Quality-wise, the only clue that the HB1 is an Asian product
is its low price and awkward manual. As a professional Technical Writer, I wish
all importers would rewrite their manuals for the
To break-in the HB1 for best sound, Director Tash Goka recommends "about 100 hours." He says the SOVTEK EL84s are "good, easily available and reasonably priced" tubes. In the HB1, they "operate at a much lower power range, since they are normally used as power tubes in power amplifiers. The useful life of the tubes therefore, should be "much longer in this design as they operate at very little power than if they were used as power tubes in other amplifiers." Goka says they should last "several years, but tubes can fail for reasons other than regular wear and tear."
The all important mid-range vocals were instantly delectable. There is a "naturalness" to the midrange that is convincing, detailed, coherent and physically present. Voices appear with tumbrel and textural reality. As wonderful as the mid-range was, the bass simply did not have the energy and punch to make the deepest notes come alive. It does not have the awesome depth of the HeadRoom Micros and Benchmark DAC1 USB. The HB1 knob has no indentation or red dot to indicate position, but somewhere about noon on the dial, it is just beginning to open up. Only at 3:00, ¾ power or more, did it actually begin to be as LOUD as the other two amplifiers.
Like most tube amplifiers, the HB1 capabilities are more like a smooth Omega single driver, than the wide competency of a three-way speaker. Meaning that there is a lushness - usually in the middle range, but often in the treble too — with a textural quality that very few solid-state amplifiers can reproduce without ending up sounding flat and dead. The DAC1 USB has this lack of emotional involvement. While Dick Olsher found it "free from tonal balance distortions" and "digital heart burn" in April 2005, I thought its "neutrality" can be mistaken for lack of emotional drive.

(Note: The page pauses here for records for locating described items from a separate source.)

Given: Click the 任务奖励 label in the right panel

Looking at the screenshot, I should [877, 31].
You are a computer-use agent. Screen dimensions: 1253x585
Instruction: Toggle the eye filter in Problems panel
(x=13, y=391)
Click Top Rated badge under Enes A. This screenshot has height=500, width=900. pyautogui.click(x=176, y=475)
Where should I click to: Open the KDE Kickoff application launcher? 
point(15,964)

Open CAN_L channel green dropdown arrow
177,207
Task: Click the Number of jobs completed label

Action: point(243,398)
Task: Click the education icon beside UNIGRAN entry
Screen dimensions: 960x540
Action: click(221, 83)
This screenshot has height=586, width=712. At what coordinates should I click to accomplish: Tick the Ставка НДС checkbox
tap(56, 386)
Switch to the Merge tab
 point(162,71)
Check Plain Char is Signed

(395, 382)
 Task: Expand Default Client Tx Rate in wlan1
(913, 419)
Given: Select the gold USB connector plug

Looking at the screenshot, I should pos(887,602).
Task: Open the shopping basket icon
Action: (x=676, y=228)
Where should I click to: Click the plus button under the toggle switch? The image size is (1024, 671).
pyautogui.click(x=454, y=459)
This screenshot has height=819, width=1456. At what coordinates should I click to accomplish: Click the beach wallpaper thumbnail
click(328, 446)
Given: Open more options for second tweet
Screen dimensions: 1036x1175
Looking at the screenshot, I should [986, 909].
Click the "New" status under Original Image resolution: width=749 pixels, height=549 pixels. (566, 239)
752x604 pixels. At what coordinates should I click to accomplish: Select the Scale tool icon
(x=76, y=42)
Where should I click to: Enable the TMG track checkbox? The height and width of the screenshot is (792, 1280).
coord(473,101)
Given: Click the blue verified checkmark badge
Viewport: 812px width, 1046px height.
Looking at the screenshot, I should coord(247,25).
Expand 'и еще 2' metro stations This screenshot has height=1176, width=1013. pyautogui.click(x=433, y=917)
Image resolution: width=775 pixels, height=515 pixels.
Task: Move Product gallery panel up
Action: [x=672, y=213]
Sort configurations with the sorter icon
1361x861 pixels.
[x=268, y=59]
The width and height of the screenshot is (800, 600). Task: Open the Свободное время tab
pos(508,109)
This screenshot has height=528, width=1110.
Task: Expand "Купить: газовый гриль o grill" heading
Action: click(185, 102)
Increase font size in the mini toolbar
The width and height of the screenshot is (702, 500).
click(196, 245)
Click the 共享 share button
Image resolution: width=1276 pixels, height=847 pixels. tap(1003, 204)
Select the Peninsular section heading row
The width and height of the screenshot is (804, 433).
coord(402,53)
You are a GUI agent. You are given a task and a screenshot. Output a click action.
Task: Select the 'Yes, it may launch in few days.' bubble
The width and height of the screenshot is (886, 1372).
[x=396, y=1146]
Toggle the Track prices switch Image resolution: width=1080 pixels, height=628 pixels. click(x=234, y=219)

None of the headphone amplifiers reviewed so far however are clearly standout bests in my own humble opinion. This review was not like the Silver Shoot-Out interconnect cables, for example, where blind testing spotted the gold DACT cables every time. Instead, it is more like a Greek tragedy. Choosing a headphone amplifier can be a matter of difficult choices and compromises; with money, size and sound all playing equal parts. With a hybrid tube amplifier, you get an awful lot for a whole lot less, but you don't get everything right.
Each amplifier has its own sound. I could award each of them four Blue Notes for their enticing Tonality. Despite its obvious charm in the mid-range, the ASL HB1 is not highly accurate. It is colored, but that grabs your attention. Yet there are more things right with this unit than wrong. I give the HB1 four Blue Notes for Tonality, Mid-range and my own personal category, Enjoyment. That doesn't mean that is quite as capable as the DAC1 USB, or that it is in the same league as the imminently listenable HeadRoom combo either.The HB1 costs only $300; half the price of the HeadRoom Micro combo, a quarter of the Dac1USB's cost. Compared to the price of my headphones, the price of the HB1 is quite reasonable. Despite the HB1's weaknesses in the Sub-bass and High-frequencies categories, its price — and silver medal qualities in Tonality, Mid-range and Enjoyment — push it over the edge in the Value for the Money category.